(Collected data entries)
+ + + + +

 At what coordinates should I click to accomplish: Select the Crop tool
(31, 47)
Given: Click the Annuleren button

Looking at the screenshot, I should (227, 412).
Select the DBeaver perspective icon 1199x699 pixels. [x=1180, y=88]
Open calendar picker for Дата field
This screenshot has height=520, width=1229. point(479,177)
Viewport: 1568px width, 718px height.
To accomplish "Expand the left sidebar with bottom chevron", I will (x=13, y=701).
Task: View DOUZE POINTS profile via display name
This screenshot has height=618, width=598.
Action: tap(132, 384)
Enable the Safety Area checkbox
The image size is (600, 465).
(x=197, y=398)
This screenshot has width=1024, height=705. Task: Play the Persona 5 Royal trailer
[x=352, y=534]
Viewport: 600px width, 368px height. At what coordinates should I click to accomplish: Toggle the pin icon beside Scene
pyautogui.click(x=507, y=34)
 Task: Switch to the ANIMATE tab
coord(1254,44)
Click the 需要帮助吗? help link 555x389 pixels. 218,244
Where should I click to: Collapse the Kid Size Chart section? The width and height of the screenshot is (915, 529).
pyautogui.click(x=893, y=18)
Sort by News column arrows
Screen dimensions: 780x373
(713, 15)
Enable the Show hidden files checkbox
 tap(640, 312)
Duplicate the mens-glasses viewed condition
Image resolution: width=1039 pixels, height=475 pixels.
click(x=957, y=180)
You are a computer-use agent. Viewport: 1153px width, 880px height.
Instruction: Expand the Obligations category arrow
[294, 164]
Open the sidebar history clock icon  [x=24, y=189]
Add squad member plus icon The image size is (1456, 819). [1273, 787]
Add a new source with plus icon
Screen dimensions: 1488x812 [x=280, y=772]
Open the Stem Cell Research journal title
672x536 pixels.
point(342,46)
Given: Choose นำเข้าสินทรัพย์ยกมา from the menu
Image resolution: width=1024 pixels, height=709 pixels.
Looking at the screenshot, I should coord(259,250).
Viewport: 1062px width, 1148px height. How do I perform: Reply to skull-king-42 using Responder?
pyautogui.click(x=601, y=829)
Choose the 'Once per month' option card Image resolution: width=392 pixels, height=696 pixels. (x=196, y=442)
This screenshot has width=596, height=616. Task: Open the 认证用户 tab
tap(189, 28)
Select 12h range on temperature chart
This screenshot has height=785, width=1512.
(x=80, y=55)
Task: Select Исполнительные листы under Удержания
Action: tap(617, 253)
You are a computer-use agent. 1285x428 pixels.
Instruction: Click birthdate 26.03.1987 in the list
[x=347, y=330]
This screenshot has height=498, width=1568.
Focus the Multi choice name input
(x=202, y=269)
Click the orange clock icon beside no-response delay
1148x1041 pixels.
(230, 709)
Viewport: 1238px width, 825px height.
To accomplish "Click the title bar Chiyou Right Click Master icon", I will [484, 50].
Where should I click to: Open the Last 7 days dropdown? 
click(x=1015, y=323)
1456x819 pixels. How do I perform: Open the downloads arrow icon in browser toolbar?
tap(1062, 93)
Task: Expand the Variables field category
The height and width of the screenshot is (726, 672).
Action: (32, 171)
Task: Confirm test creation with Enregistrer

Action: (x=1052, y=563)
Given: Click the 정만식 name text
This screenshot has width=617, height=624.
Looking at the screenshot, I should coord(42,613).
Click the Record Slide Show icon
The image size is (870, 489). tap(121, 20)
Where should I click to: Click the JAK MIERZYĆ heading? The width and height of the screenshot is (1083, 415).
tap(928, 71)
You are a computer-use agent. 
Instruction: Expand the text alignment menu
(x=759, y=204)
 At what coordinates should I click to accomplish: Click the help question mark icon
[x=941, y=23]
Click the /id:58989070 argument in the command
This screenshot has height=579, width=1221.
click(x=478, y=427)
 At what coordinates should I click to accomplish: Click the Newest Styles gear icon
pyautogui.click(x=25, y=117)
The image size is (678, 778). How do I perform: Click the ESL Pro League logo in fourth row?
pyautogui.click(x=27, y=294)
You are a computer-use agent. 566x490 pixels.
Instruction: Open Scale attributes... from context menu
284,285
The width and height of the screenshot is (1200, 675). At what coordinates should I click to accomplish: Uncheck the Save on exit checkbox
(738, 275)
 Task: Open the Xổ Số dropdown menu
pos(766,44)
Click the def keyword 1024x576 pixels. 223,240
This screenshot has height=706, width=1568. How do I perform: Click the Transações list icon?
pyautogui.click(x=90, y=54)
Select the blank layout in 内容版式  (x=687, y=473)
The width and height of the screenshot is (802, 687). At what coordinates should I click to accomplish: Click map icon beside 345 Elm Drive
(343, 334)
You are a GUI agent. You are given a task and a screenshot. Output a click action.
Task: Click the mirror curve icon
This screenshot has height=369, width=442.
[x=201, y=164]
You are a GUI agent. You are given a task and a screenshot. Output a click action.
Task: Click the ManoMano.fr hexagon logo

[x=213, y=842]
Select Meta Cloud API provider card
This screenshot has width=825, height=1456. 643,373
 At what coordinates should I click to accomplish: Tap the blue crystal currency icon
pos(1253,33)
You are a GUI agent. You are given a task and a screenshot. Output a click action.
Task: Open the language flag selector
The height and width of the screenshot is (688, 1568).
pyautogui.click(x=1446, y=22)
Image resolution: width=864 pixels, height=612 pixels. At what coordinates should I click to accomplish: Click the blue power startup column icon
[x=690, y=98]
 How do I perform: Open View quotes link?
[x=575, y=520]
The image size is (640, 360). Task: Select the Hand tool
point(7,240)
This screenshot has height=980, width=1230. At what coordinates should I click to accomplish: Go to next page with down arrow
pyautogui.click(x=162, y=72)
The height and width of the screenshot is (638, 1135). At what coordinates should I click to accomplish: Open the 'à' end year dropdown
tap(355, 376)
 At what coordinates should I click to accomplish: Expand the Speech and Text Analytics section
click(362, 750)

+ + + + +

> **Task to complete**: Copy, from the lines above, each one that holds "sidebar".

> **Written solution**:
To accomplish "Expand the left sidebar with bottom chevron", I will (x=13, y=701).
Open the sidebar history clock icon  [x=24, y=189]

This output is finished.